Falolu Olaitan

Posted on Jun 12

When Kubernetes Isn't the Problem: Debugging External Dependencies in AKS

#redis #sql #azure #kubernetes

Introduction

One of the most common mistakes during incident response is assuming Kubernetes is the problem simply because the application runs on Kubernetes.

A customer reports an outage.

Requests start timing out.

Applications return errors.

Transactions begin failing.

The first reaction is usually:

AKS is down.

In many cases, AKS is completely healthy.

The nodes are healthy.

The pods are healthy.

The ingress controller is healthy.

The cluster is operating exactly as designed.

The actual problem exists somewhere outside Kubernetes.

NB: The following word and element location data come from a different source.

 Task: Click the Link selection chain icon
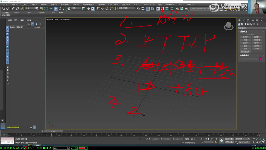[13, 8]
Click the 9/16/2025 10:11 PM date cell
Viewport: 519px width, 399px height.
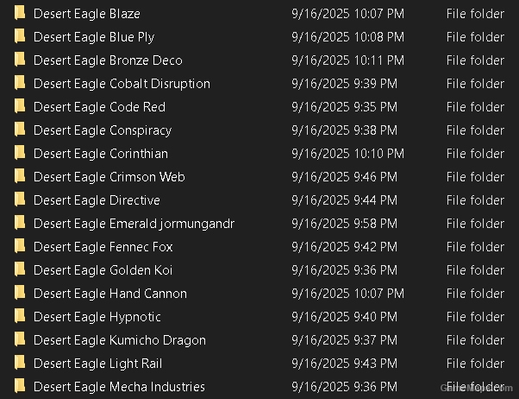click(347, 60)
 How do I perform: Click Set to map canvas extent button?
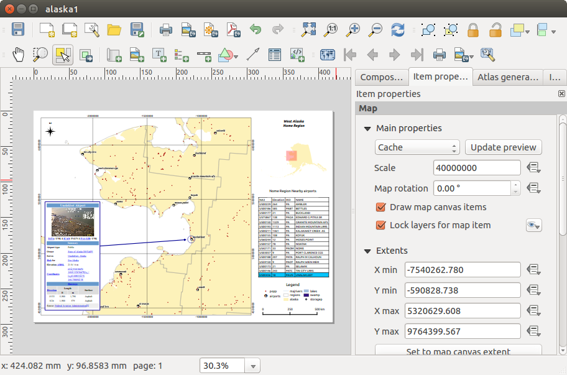click(458, 351)
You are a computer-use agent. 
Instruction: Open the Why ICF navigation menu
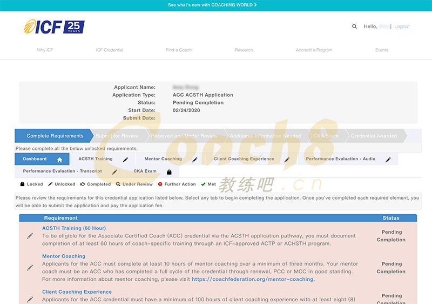tap(45, 50)
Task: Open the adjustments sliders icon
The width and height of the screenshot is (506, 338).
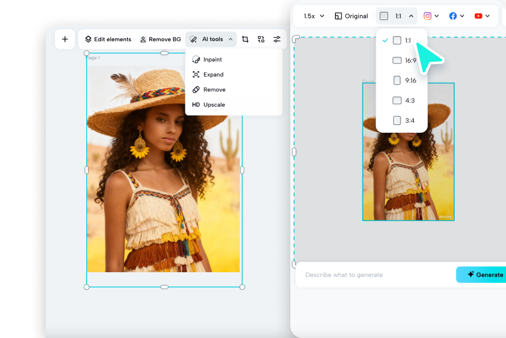Action: tap(277, 39)
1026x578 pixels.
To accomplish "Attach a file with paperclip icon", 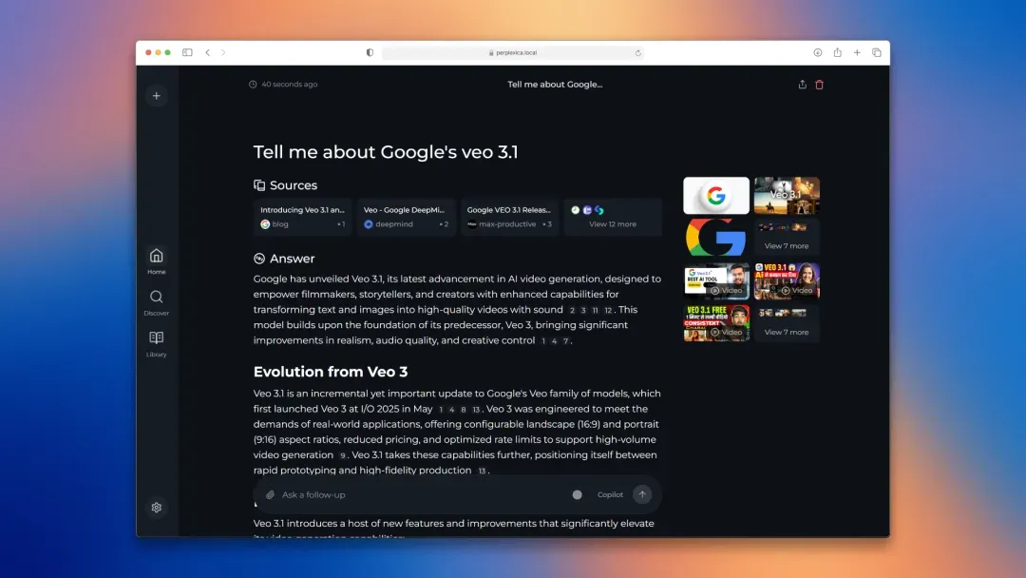I will point(270,495).
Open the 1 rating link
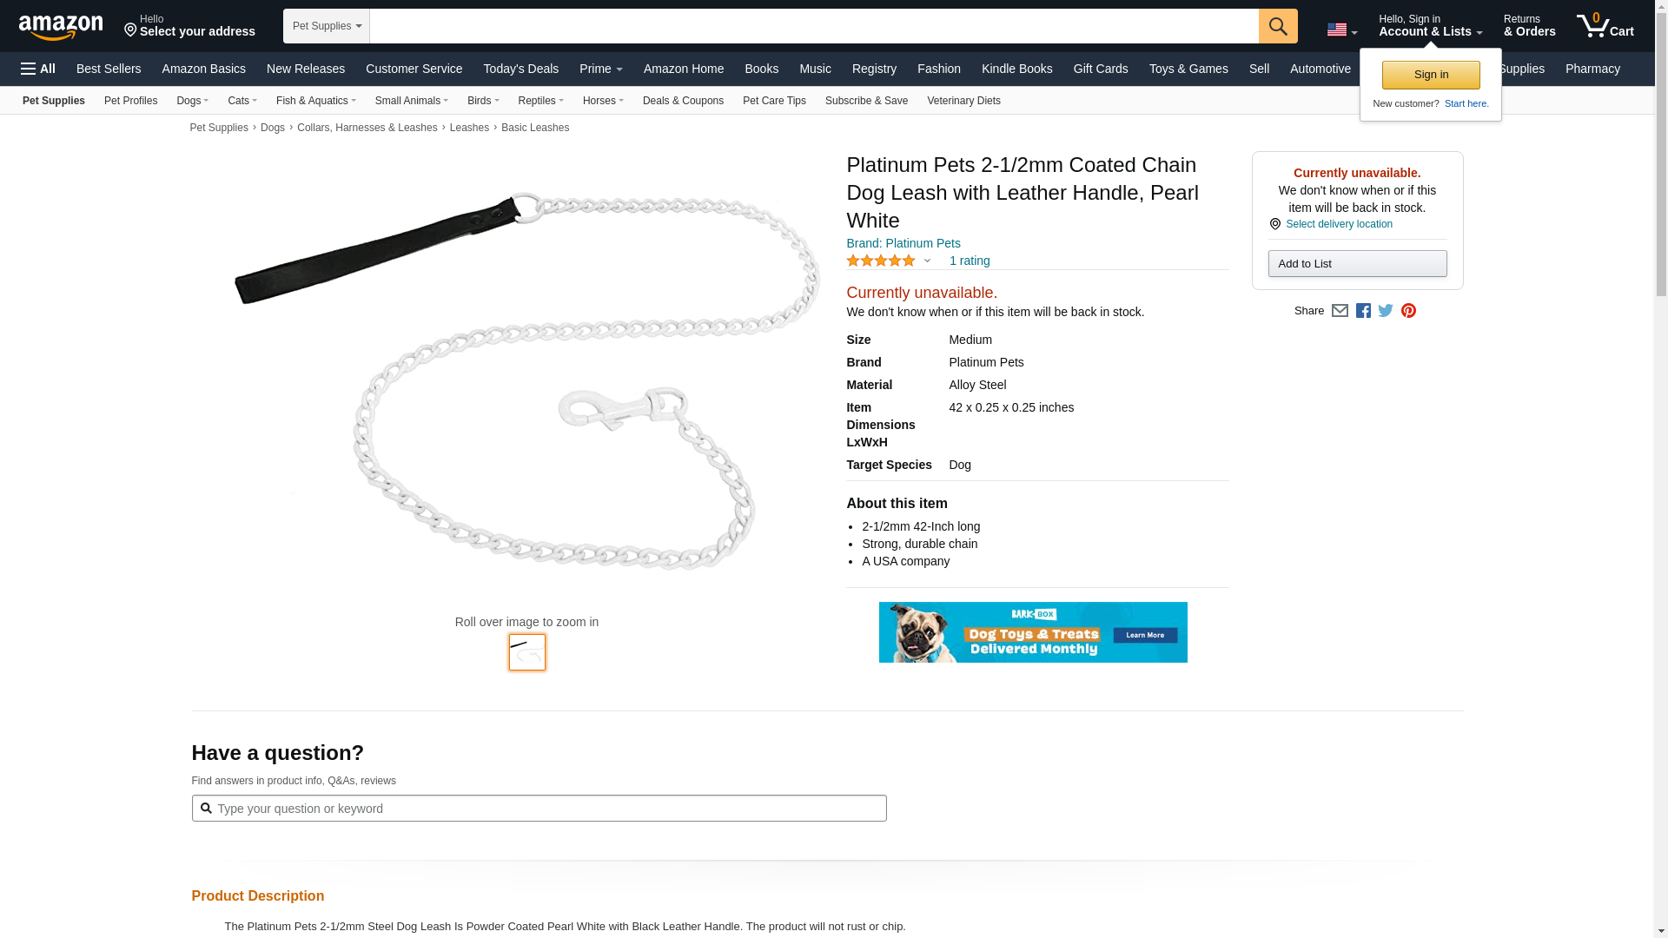 970,261
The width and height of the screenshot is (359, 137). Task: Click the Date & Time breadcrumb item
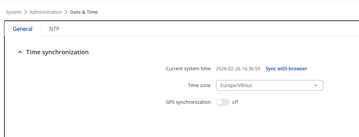[x=84, y=12]
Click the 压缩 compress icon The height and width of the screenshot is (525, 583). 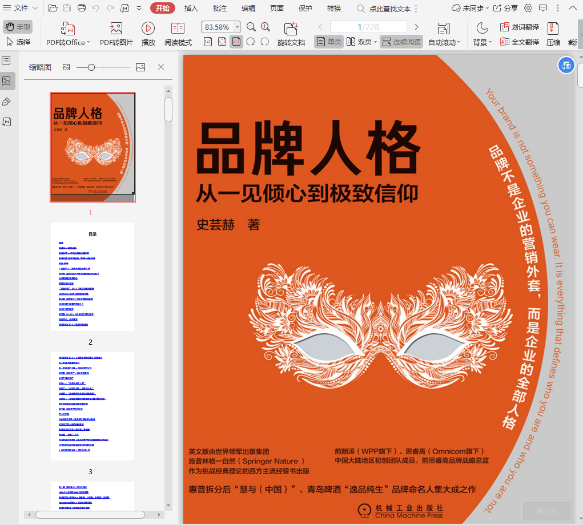(x=553, y=29)
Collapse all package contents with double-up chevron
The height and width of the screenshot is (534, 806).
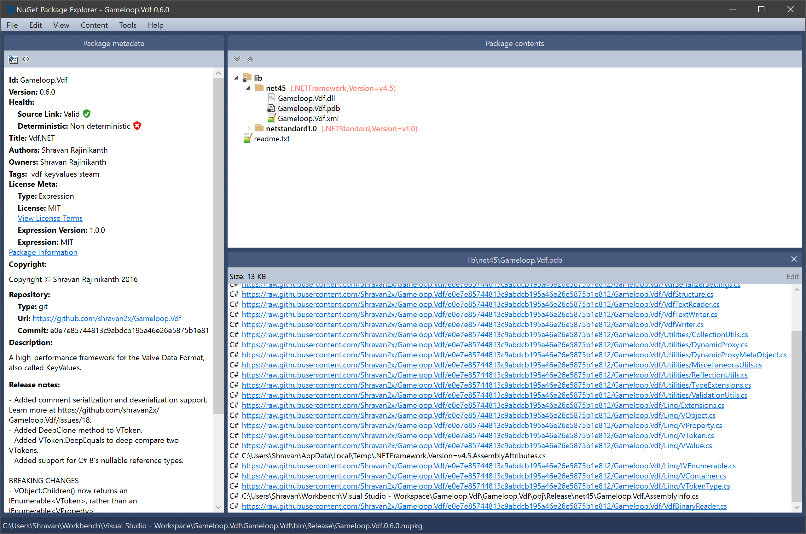click(250, 59)
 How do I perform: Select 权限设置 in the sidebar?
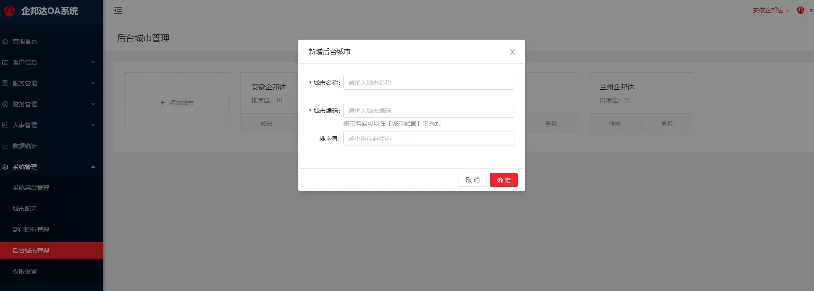pos(25,271)
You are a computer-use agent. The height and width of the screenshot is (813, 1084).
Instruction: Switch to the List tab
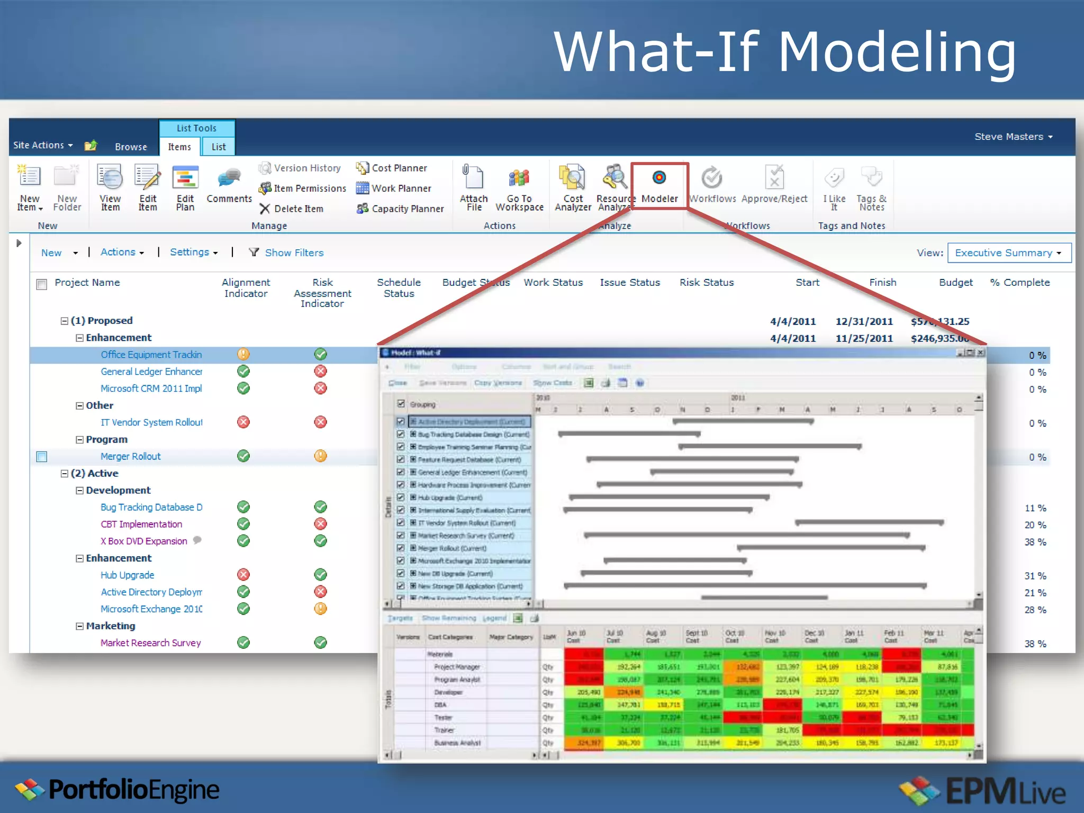[x=218, y=147]
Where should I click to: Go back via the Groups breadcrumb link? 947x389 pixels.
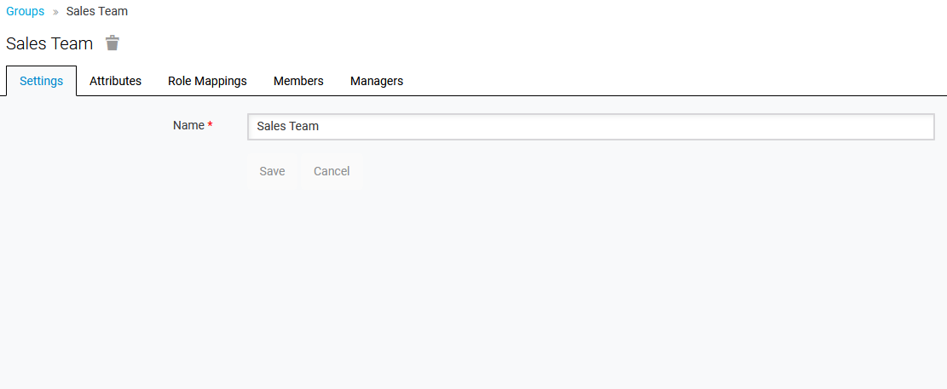(x=25, y=11)
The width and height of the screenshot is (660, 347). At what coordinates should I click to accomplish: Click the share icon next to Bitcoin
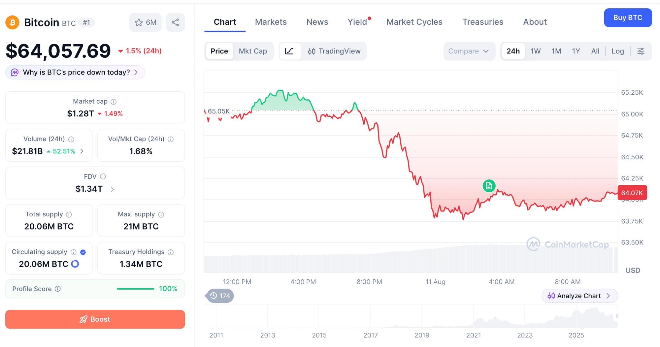[x=175, y=22]
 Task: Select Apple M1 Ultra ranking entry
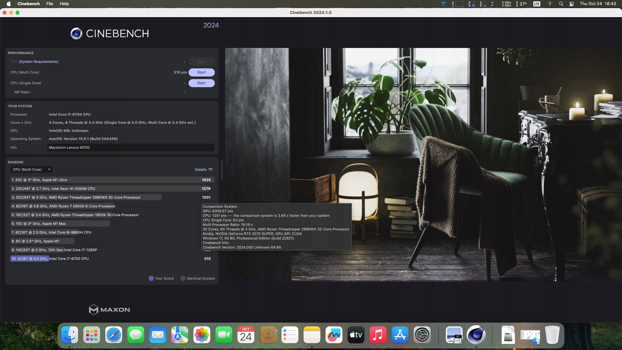[x=112, y=180]
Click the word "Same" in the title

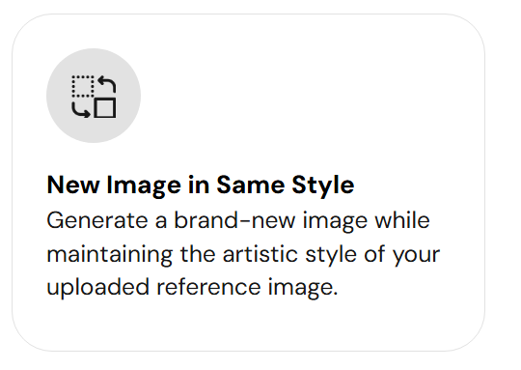[251, 185]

After working through enough production incidents, I have learned that many application outages blamed on Kubernetes are eventually traced back to dependencies such as:

Databases
Redis
DNS
Key Vault
Private Endpoints
Firewalls
Certificates
API Gateways
Third-party services

Understanding how to identify these situations quickly can save hours of troubleshooting and reduce unnecessary pressure on platform teams.

Start With Evidence, Not Assumptions

The first step during any incident is determining whether Kubernetes itself is actually unhealthy.

Start with:

kubectl get nodes

Healthy output:

STATUS
Ready
Ready
Ready

kubectl get pods -A

Look for:

Running
Completed

If the cluster is healthy and workloads are running, immediately expand the investigation.

Do not spend hours troubleshooting Kubernetes simply because the application is deployed there.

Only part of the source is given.